To make this work, you just need a fitting on the side of the sluice near the trap pointing upwards. The fitting could be fit PVC pipe fitting, or a brass threaded fitting. The long funnel or pipe slides/screws into this fitting during setup. But come to think of it if you are using a hand dredge, you could simply move your exit hose from the boomer box to the fitting near the trap and forget the funnel/pipe. Then pump pure water into the trap flood that way prior to cleanouts, or even just periodically between cleanouts. Either way, the whole idea is to add enough extra flow to the base of the trap to eject lighter sediments while allowing gold to stay submerged in the trap, for better quality cons. You could also use a gravity pump/siphon to run water constantly through such a system if you have enough hose to run upstream to a point high enough above the sluice.

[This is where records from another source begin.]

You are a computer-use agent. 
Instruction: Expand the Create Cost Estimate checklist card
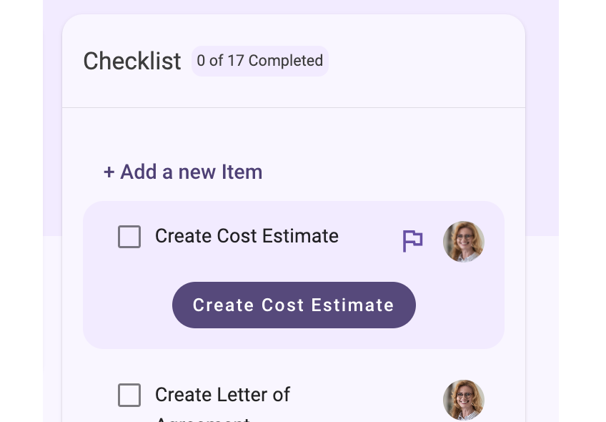tap(247, 236)
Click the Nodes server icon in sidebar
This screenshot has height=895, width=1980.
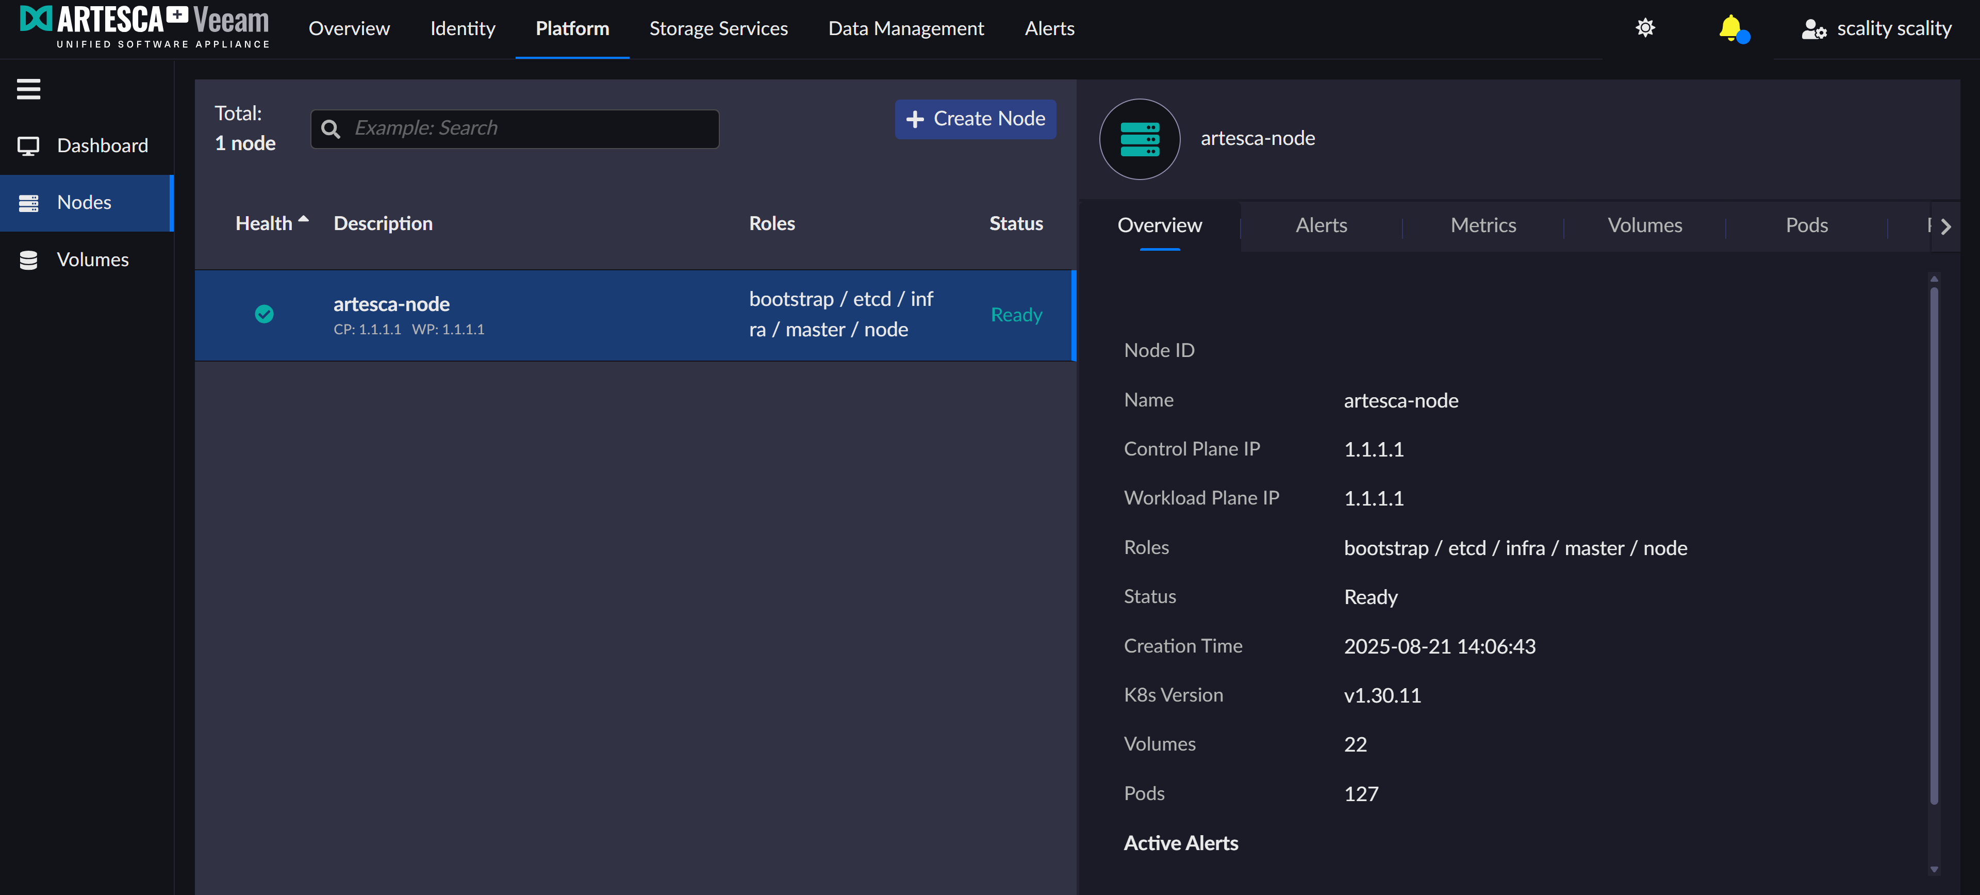[x=28, y=203]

I am also working on a new way to move water into fluid bed traps, not through pipes, but through screen mesh or perforated bases in the fluid trap. The idea being, to have water exiting the whole area of the base of the fluid trap up through the sediments, instead of just water flowing through holes in pipes above the base floor. I am even considering a fluid bed floor with a bunch of smooth hershey kiss shaped water exit jets all over it. Entrainment would create little donuts of vortices around each of these, constantly moving the lowest sediment into suspension, and the jet flow carrying the lighter stuff up and away into the trap exit flow. And if you allow air bubbles to be pulled into the water feeding something like that, I wonder if the aeration of the fluid trap water would further aid the whole process.